START Text excerpt

Macron this week signed the digital services tax, which imposes a 3 percent tax on the annual revenues of technology companies that make at least 750 million euros annually and provide services to users in the country.

The tax would affect several companies, including U.S.-based tech giants like Apple, Google, Facebook and Amazon.

"The United States is extremely disappointed by France’s decision to adopt a digital services tax at the expense of U.S. companies and workers," White House deputy press secretary Judd Deere said in a statement.

"The Trump Administration has consistently stated that it will not sit idly by and tolerate discrimination against U.S.-based firms," he added, noting the administration is looking at its policy options to respond.

France is a member of the European Union, so it's unclear how Trump might specifically target the country without ensnaring the entire political bloc in a fresh trade dispute.

The Trump administration launched an investigation earlier this month into the French government's proposal, raising concerns that the policy could disproportionately affect American companies, but Trump's pledge to take action raises the stakes in the fight between the allies.

END Text excerpt
START Supplied entries

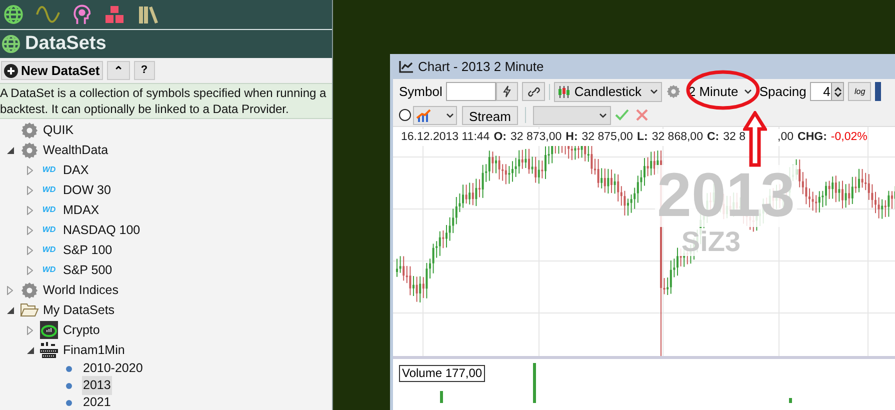 The image size is (895, 410). What do you see at coordinates (144, 70) in the screenshot?
I see `help-button: ?` at bounding box center [144, 70].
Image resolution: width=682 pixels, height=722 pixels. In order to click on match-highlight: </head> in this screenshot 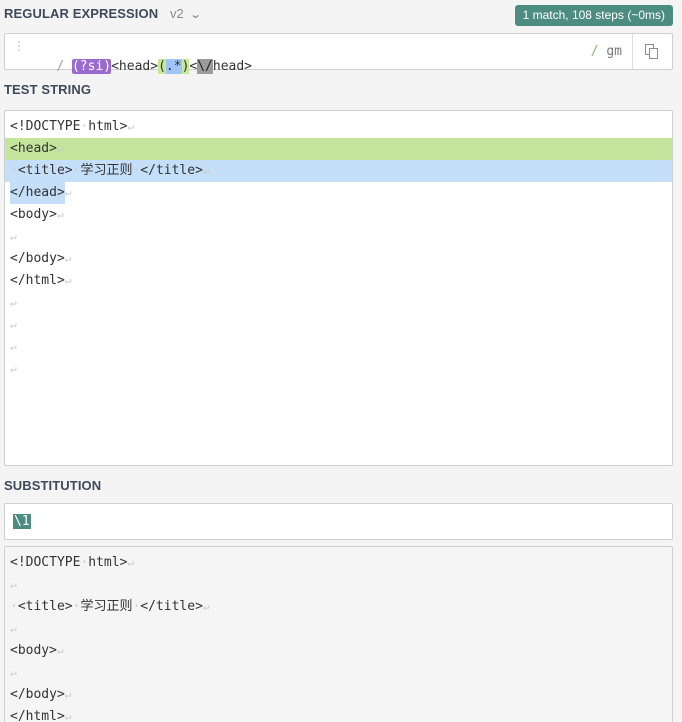, I will do `click(38, 193)`.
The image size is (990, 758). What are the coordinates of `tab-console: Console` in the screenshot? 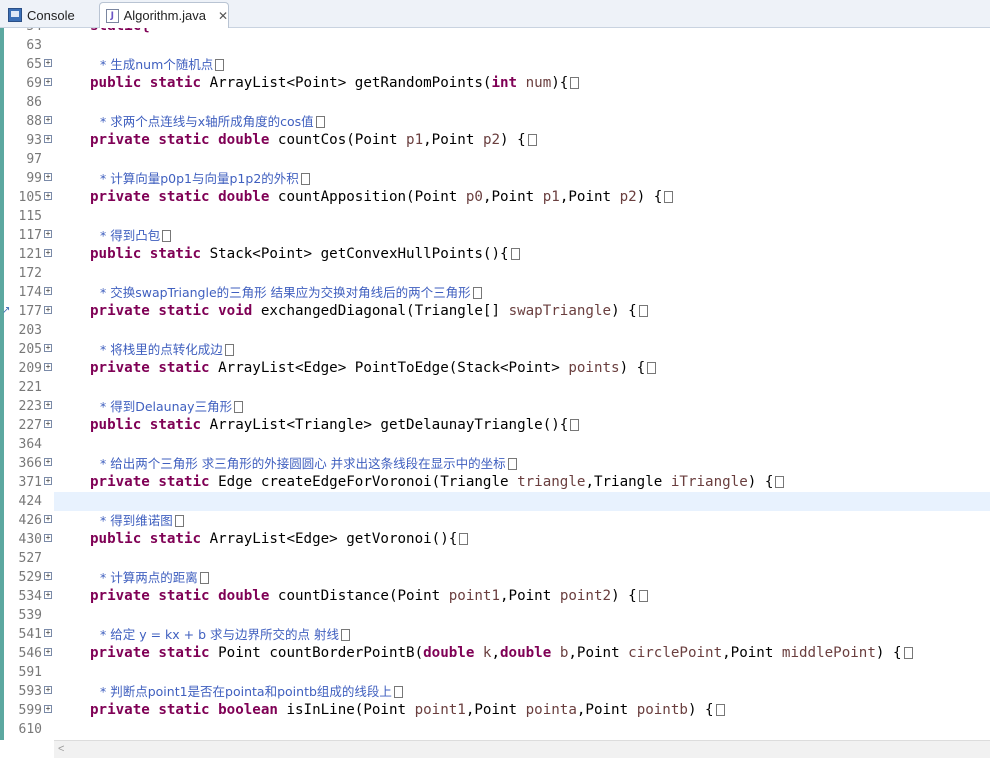 It's located at (45, 15).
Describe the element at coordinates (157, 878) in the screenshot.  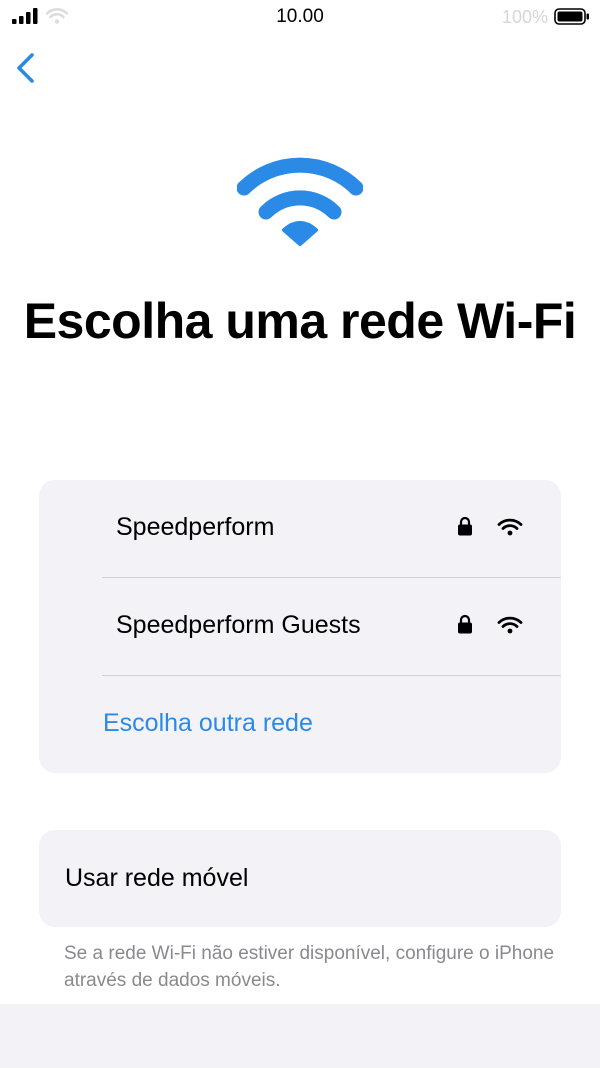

END Supplied entries

> **What is expected**:
Copy out the passage on France's digital services tax in full, word for word. Work only from the news passage about France's digital services tax and set the entries aside.

> **Response to the task**:
Macron this week signed the digital services tax, which imposes a 3 percent tax on the annual revenues of technology companies that make at least 750 million euros annually and provide services to users in the country.

The tax would affect several companies, including U.S.-based tech giants like Apple, Google, Facebook and Amazon.

"The United States is extremely disappointed by France’s decision to adopt a digital services tax at the expense of U.S. companies and workers," White House deputy press secretary Judd Deere said in a statement.

"The Trump Administration has consistently stated that it will not sit idly by and tolerate discrimination against U.S.-based firms," he added, noting the administration is looking at its policy options to respond.

France is a member of the European Union, so it's unclear how Trump might specifically target the country without ensnaring the entire political bloc in a fresh trade dispute.

The Trump administration launched an investigation earlier this month into the French government's proposal, raising concerns that the policy could disproportionately affect American companies, but Trump's pledge to take action raises the stakes in the fight between the allies.